──────── MATERIAL SHOWN

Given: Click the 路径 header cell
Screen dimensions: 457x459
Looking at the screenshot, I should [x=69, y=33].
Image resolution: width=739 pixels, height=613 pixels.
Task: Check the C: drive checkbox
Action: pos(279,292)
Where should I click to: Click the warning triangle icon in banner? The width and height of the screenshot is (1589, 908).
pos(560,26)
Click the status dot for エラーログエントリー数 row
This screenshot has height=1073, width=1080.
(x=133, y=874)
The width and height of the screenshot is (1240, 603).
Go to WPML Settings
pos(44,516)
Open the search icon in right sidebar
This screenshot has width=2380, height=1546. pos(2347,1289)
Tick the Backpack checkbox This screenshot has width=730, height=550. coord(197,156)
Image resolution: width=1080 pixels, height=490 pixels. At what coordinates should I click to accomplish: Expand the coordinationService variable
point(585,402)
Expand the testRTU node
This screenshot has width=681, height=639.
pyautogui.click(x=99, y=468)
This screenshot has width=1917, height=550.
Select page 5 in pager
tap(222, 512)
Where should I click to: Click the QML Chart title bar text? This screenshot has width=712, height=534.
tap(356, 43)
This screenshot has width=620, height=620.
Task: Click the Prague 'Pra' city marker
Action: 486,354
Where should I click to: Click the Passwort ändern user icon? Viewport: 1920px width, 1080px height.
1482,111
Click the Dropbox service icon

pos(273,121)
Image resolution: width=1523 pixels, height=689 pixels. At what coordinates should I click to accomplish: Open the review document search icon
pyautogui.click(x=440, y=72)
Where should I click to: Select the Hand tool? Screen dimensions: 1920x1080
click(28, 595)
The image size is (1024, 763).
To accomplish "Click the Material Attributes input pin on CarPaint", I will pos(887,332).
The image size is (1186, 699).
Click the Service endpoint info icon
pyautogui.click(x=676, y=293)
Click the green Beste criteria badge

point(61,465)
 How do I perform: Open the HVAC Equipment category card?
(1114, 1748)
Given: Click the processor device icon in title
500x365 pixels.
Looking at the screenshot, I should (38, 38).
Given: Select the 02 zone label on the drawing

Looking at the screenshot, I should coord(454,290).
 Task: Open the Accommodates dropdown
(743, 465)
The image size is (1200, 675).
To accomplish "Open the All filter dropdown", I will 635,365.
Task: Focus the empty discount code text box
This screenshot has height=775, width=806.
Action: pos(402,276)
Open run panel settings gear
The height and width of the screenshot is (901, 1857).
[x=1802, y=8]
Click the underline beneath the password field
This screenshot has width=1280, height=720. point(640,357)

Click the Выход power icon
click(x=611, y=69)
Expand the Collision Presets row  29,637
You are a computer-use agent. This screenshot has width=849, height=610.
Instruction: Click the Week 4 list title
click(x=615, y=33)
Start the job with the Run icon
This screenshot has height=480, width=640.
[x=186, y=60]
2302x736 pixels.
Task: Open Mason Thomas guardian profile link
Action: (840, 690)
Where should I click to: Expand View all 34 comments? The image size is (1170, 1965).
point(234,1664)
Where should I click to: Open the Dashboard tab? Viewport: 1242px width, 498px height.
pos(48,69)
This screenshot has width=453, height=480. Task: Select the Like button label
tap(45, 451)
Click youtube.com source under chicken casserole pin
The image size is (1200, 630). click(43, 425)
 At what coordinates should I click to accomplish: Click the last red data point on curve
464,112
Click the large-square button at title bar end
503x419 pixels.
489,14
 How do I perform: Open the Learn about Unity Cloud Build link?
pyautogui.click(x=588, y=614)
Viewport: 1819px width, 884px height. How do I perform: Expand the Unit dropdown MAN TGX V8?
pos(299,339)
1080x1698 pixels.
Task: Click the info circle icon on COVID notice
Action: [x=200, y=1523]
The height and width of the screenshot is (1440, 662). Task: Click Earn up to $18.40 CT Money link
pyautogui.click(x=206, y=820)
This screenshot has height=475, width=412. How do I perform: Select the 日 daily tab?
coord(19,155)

────────────────

_PROBLEM TO SOLVE_. Copy each line of the material above that contains the string "search". Case counts, so only lines where the letters match its capitalization qualify.

_FINAL RESULT_.
Open the search icon in right sidebar
Image resolution: width=1523 pixels, height=689 pixels. At what coordinates should I click to accomplish: Open the review document search icon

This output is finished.